Even Merce Cunningham loved a good internet cat video.
That revelation comes courtesy of Trevor Carlson, former executive director of Cunningham's dance company. On Friday night, the Cowles Center in downtown Minneapolis hosted the U.S. premiere of "Not a Moment Too Soon," Carlson's bittersweetly nostalgic one-man show about his years with one of the world's most renowned modern-dance troupes, which coincided with the last 11 years of the choreographer's life.
In a sense, Carlson's show picks up where "Common Time," Walker Art Center's expansive new Cunningham exhibit, leaves off. Carlson began working for the company in 1998, and eventually became not only its top businessman but a personal caretaker for the choreographer. On stage, he elucidates Cunningham's final years through an intimate mix of live monologues, recorded journal readings by both Cunningham and Carlson, and video clips by Carlson, Cunningham and Carlson's partner, Ferran Carvajal, who directed the show.
As appropriate for a piece about a choreographer who avoided telling stories through dance, Carlson uses a nonlinear narrative to explicate how an awkward gay kid from Florida with a homophobic father ended up as right-hand man to a modern master.

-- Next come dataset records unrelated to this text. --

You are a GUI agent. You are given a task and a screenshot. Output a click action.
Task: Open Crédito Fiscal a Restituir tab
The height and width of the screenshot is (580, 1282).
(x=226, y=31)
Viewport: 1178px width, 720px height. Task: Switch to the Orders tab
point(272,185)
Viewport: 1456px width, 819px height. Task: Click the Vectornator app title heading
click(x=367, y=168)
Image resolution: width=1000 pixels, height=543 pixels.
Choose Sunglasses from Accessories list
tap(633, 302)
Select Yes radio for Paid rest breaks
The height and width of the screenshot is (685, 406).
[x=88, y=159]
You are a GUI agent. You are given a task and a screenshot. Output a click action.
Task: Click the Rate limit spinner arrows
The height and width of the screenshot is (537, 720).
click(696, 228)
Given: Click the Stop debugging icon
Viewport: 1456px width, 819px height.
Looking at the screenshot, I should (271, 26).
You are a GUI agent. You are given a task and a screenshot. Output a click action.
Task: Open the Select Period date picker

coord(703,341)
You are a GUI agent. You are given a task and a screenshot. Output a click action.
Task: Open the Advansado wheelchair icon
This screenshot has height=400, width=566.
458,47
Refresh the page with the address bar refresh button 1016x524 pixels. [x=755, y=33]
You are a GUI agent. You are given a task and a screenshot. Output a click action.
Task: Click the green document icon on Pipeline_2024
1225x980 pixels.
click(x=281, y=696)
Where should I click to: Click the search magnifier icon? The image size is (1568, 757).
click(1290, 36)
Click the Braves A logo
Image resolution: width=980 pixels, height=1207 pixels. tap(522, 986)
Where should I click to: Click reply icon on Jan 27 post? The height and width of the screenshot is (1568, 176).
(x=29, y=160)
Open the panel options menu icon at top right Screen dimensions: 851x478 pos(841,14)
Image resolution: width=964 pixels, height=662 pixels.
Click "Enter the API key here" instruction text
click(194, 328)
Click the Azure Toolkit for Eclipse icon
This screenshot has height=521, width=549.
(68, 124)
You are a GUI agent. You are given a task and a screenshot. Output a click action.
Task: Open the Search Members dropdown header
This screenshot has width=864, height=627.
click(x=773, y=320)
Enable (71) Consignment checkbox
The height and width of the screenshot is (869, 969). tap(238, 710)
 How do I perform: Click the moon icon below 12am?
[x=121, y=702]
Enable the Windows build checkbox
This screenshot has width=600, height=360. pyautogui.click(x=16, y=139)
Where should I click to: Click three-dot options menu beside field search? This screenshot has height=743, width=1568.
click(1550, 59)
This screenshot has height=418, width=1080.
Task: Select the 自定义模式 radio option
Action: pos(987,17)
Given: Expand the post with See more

He confesses that Cunningham passed on at least one chance to fire him. After a hookup at a Miami club caused him to miss hotel checkout on his first tour, Carlson apologized profusely, but the choreographer wouldn't speak to him until they were waiting for their plane and Carlson ran to get them drinks. "The tea is good," Cunningham said. And Carlson was never late again.
Other anecdotes are far more serious. The Cunningham company has been praised for its deaccession plan. The goal was to avoid the fate of works by Martha Graham, which were tied up in a nasty court battle after her death. Carlson humbly implies he was the mastermind behind the company's two-year legacy tour after Cunningham's death, along with the establishment of a trust that would preserve and license the dances. He strategically presented this idea to Cunningham on a flight home to New York from Australia, when the choreographer was not only a captive audience, but would also have lots of time to think.
Their relationship was not all business. Early in the show, he hints at romance despite their nearly 50-year age gap, and he has guts to share that once, and only once, the two men disrobed and held each other, then never spoke of it again. More often, they danced to Billie Holiday, the only CD in Cunningham's apartment.
The piece is full of little details that are too oddball to be saccharine. It's nearly horrific, for example, to learn that the night before his death in 2009 at age 90, Cunningham drowsily watched Meryl Streep's "Mamma Mia!" And then there are the cat videos. Cunningham began using a camcorder after seeing "American Beauty," feeling a strange kinship with the voyeuristic characters. Instead of cheerleaders, though, he captured Manhattan cityscapes in a snowstorm, his own deeply creased face in a mirror and his black-and-white cat Blotch refusing to jump at his master's urging. The choreographer's feline, it seems, was much less cooperative than his dancers.